:: PROVIDED PASSAGE ::
Media Spotlight: Poorer Than Their Parents

BBC Radio 4, presented by Alvin Hall

The recent riots in London and Manchester painted a disturbing picture of the youth of today.

Many reasons have been given for the cause of the violence, from the widening gap between the rich and poor to boredom and gangsta rap. Some have also attributed the discontent among the young to the realisation that they do not have the opportunities their parents did.

The eccentric Alvin Hall, in his Radio 4 series Poorer Than Their Parents, has been exploring this issue and in his latest episode he turns his attention to property.

The average age of first-time buyers is creeping up, with many people in their 30s and 40s struggling to get a foot on the housing ladder, compared with many of their parents who bought their first home in their 20s.

Hall’s journey begins with him meeting with a father and son. The son is struggling to get on the housing ladder, while his dad has started to dabble in the buy-to-let market to fund his pension.

Much has been said about buy-to-let investors and how they are making it harder for first-time buyers by pricing them out of the market. But neither the son nor father is in a good position.

The son is reluctant to buy what he can afford, a one-bedroom flat, instead renting a three-bedroom house. By contrast, the father finds that properties he invested in just as the market began to crash have made little money.

Hall’s interviewing technique is more pussycat than tiger, but there is a brilliant bit of investigative journalism when he flags up the fact that former Labour deputy Prime Minister John Prescott failed in the promise he made seven years ago to build homes for £60,000 to help first-time buyers.

Prescott devoted much of his speech at the 2004 Labour Party Conference to the problem of young people being priced out of the housing market. At the time, he said the government would overcome this by embracing modern construction methods like building homes off-site and using materials more effectively.

Hall discovers that 10 developments got the go-ahead under the Design For Manufacture scheme, as it became known, but two did not materialise.

:: REQUIRED TASK 1 ::
Format the records starting with the line that contains "Click the bet coin icon" and going on through the line that contains "will (412, 116)." as a JSON list of strings, one string per line, leaving out blank lines.

:: RECORDS TO PROCESS ::
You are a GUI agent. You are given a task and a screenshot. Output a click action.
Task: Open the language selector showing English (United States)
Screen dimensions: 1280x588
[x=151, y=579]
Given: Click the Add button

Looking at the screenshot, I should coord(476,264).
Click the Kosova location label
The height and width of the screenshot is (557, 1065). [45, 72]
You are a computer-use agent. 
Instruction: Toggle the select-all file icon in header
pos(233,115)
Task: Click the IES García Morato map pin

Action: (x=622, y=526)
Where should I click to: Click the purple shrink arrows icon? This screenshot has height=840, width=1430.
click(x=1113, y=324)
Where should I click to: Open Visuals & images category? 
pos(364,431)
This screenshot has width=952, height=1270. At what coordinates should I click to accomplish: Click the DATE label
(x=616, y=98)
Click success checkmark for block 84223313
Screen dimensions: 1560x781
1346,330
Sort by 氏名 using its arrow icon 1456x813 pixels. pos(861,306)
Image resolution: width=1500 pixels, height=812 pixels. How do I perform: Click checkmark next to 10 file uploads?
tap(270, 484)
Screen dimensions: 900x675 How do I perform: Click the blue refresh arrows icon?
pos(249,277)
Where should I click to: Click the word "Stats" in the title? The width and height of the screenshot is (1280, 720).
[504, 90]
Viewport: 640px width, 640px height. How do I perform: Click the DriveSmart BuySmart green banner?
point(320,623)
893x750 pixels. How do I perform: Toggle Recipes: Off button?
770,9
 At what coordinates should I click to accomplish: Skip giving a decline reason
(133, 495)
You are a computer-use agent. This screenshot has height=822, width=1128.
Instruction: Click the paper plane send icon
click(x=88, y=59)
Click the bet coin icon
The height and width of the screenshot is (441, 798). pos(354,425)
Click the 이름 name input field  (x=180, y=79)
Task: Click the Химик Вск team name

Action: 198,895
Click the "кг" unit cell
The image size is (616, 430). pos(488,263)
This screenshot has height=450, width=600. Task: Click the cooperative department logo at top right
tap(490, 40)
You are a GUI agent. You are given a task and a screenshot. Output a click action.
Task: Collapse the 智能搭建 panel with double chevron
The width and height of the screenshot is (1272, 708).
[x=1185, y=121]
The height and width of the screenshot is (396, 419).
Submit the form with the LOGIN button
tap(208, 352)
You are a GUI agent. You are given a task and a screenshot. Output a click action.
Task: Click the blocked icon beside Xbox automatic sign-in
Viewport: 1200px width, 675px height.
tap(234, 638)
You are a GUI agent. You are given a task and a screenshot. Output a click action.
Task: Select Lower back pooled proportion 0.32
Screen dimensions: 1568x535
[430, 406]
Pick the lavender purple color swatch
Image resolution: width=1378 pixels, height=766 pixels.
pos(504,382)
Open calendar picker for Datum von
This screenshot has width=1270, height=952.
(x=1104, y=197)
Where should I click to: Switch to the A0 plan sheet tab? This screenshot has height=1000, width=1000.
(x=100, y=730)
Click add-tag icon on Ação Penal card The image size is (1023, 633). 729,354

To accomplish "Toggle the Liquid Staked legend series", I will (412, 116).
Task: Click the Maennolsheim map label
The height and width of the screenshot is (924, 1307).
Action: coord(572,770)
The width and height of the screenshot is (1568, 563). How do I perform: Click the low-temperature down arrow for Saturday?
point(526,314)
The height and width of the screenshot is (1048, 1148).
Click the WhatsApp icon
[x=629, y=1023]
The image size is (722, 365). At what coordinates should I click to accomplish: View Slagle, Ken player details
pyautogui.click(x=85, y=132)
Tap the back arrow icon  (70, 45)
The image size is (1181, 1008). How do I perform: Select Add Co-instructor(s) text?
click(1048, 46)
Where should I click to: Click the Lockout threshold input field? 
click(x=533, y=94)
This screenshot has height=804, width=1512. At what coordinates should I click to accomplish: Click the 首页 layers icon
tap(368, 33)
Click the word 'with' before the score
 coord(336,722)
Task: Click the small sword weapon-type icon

:: REQUIRED TASK 2 ::
Copy the review of Poorer Than Their Parents word for word, starting with "The recent riots" and going on through "attention to property.".

:: FINAL ANSWER 1 ::
[
  "Click the bet coin icon",
  "The height and width of the screenshot is (441, 798). pos(354,425)",
  "Click the 이름 name input field  (x=180, y=79)",
  "Task: Click the Химик Вск team name",
  "Action: 198,895",
  "Click the \"кг\" unit cell",
  "The image size is (616, 430). pos(488,263)",
  "This screenshot has height=450, width=600. Task: Click the cooperative department logo at top right",
  "tap(490, 40)",
  "You are a GUI agent. You are given a task and a screenshot. Output a click action.",
  "Task: Collapse the 智能搭建 panel with double chevron",
  "The width and height of the screenshot is (1272, 708).",
  "[x=1185, y=121]",
  "The height and width of the screenshot is (396, 419).",
  "Submit the form with the LOGIN button",
  "tap(208, 352)",
  "You are a GUI agent. You are given a task and a screenshot. Output a click action.",
  "Task: Click the blocked icon beside Xbox automatic sign-in",
  "Viewport: 1200px width, 675px height.",
  "tap(234, 638)",
  "You are a GUI agent. You are given a task and a screenshot. Output a click action.",
  "Task: Select Lower back pooled proportion 0.32",
  "Screen dimensions: 1568x535",
  "[430, 406]",
  "Pick the lavender purple color swatch",
  "Image resolution: width=1378 pixels, height=766 pixels.",
  "pos(504,382)",
  "Open calendar picker for Datum von",
  "This screenshot has width=1270, height=952.",
  "(x=1104, y=197)",
  "Where should I click to: Switch to the A0 plan sheet tab? This screenshot has height=1000, width=1000.",
  "(x=100, y=730)",
  "Click add-tag icon on Ação Penal card The image size is (1023, 633). 729,354",
  "To accomplish \"Toggle the Liquid Staked legend series\", I will (412, 116)."
]

:: FINAL ANSWER 2 ::
The recent riots in London and Manchester painted a disturbing picture of the youth of today.

Many reasons have been given for the cause of the violence, from the widening gap between the rich and poor to boredom and gangsta rap. Some have also attributed the discontent among the young to the realisation that they do not have the opportunities their parents did.

The eccentric Alvin Hall, in his Radio 4 series Poorer Than Their Parents, has been exploring this issue and in his latest episode he turns his attention to property.